Work to be completed -> In the paper summary on non-decoupling scalars, which future precision lepton colliders does the abstract give as examples?

Passage shown ->
Non-decoupling scalars at future colliders

TL;DR

This paper explores non-decoupling scalar electroweak multiplets in BSM models, showing future lepton colliders can probe their parameter space and shed light on electroweak symmetry breaking mechanisms.

Contribution

It demonstrates that future precision lepton colliders can effectively probe all non-decoupling scalar electroweak multiplet parameter space, revealing insights into electroweak symmetry breaking.

Findings

Future colliders can test non-decoupling scalar models at TeV scale.

Distinct low-energy effects from these scalars differ from SMEFT predictions.

Electroweak phase transition can be significantly altered by these scalars.

Abstract

We consider a class of BSM models where a generic scalar electroweak multiplet obtains a significant fraction of its mass from a coupling to the Higgs. Such models are non-decoupling: their new states are necessarily at the TeV scale or below, they can significantly alter the electroweak phase transition, and they have a pattern of low energy effects that are distinct from those predicted by SMEFT. Using their minimal gauge and Higgs couplings, we show that a future precision lepton collider (such as FCC-ee, CEPC, ILC, or CLIC) can probe all the non-decoupling parameter space of scalar electroweak multiplets, providing fundamental information on the mechanism of electroweak symmetry breaking.

Data below ->
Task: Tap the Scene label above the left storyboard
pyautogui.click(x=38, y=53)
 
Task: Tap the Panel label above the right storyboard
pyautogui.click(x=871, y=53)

Your response -> FCC-ee, CEPC, ILC, and CLIC.